サタンは生まれたての子鹿のように震える足になんとか力を入れて立ち上がると、台所の椅子に座った。
夏樹と一登も椅子に座る。
「一登は少し一緒だったから知っているんだろうけど、モスマンが向島市を観光するってことになってな」
「あの姿で街に出て阿鼻叫喚になったの?」
「さすがに人の姿になってもらったからな」
「そうなんだ。一登、何にも言わないんだもん」
「夏樹くんと森さんと片岡くんの話に夢中で忘れていたよ。ごめん、ごめん」
諸事情から学校を休んでいる一登は、サタンと一緒にモスマンの観光に付き合ってくれていたようだ。
夏樹はサタンにモスマンを丸投げしたつもりだったが、きっと一登は手助けしてしまったのだろう。

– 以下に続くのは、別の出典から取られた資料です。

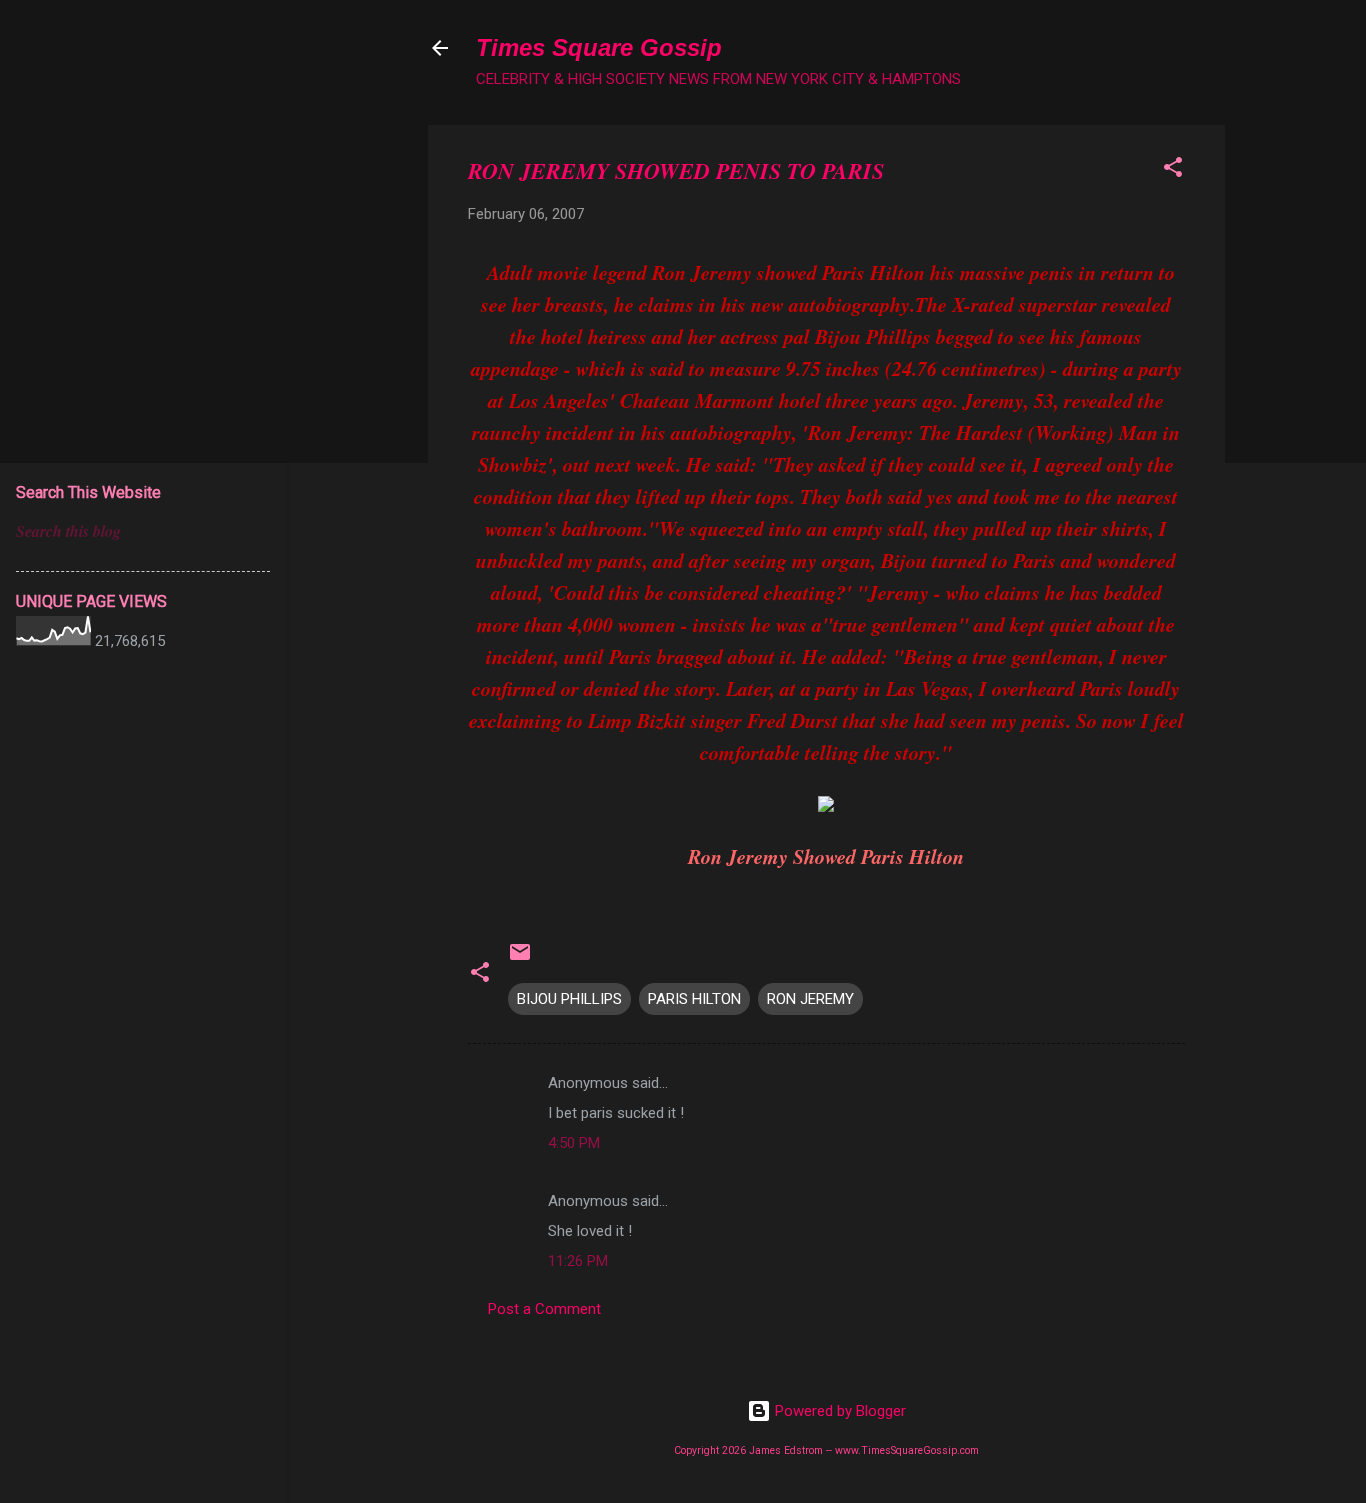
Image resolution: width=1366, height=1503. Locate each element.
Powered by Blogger (838, 1411)
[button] (1173, 170)
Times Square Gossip (599, 47)
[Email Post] (520, 959)
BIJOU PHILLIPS (569, 999)
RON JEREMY (810, 999)
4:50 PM (574, 1143)
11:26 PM (578, 1261)
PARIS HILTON (694, 999)
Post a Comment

「とにかく、義政先生とモスマンの相性が良すぎて……とにかく疲れた。一登が夏樹の方に行ってから、なんかよくわからねえ新たな神々に与した魔族や天使なんかがちょっかいかけてきて……俺の敵じゃないんだが、個性ある奴らばっかりで精神的に疲れた」
「それは……なんというか、お疲れ様でした。小梅ちゃんと銀子さんはどうしたの?」
「ああ、ふたりは花子の花嫁修行に巻き込まれて雲海のばあさんにシゴかれたようだ」
「小梅ちゃんと銀子さんがぶっ倒れるほどの花嫁修行ってどんなことしたんだろう?」
「さあな。男の子は知らない方がいいだろう」
正直、どのような花嫁修行をしたのか気になる。
スパルタだったのか、それとも夏樹には想像もできない未知なるものなのか。
「サタンさん。義政くんとモスマンさんはどうしていますか?」
「ふたりなら夏樹の部屋でゲームやっているぜ」
この場にいない義政とモスマンは夏樹の部屋にいるということなので、疲れ果てている大人をそのままに夏樹と一登は部屋に向かおうとした。
――ぴんぽーん。
ふたりが移動しようとする前に、由良家のチャイムが鳴った。
「……もうすぐ九時になるっていうのに、近所の人じゃないよね」
魔力、霊力、神力は感じない。
探ってわかったが、人間ではない。
「誰かな? はーい、今行きまーす!」
「ちょ、夏樹くん!? どうしてそんな警戒心まったくないの……って、行っちゃったし」
一瞬鋭い表情をしたはずの夏樹が、無警戒に玄関に向かってしまったことを一登は嘆く。
夏樹ならば、万が一ということはないかもしれないが、もう少し夜の訪問者に危機感を持ってほしいと一登はため息をついた。
「大変だな、一登も」
「慣れました」
「ははは、サタンさんもその内慣れるかなって……正体不明の来訪者が来たのに俺たちまでのんびりしているわけにはいかねえだろ」
「ですね! 僕たちも――」
サタンと一登が椅子から立ち上がる。
「ぎゃぁああああああああああああああああああああああ!? チュパカブラさんだぁあああああああああああああああ!?」
夏樹の悲鳴が響き、サタンと一登は顔を見合わせて再び椅子に座った。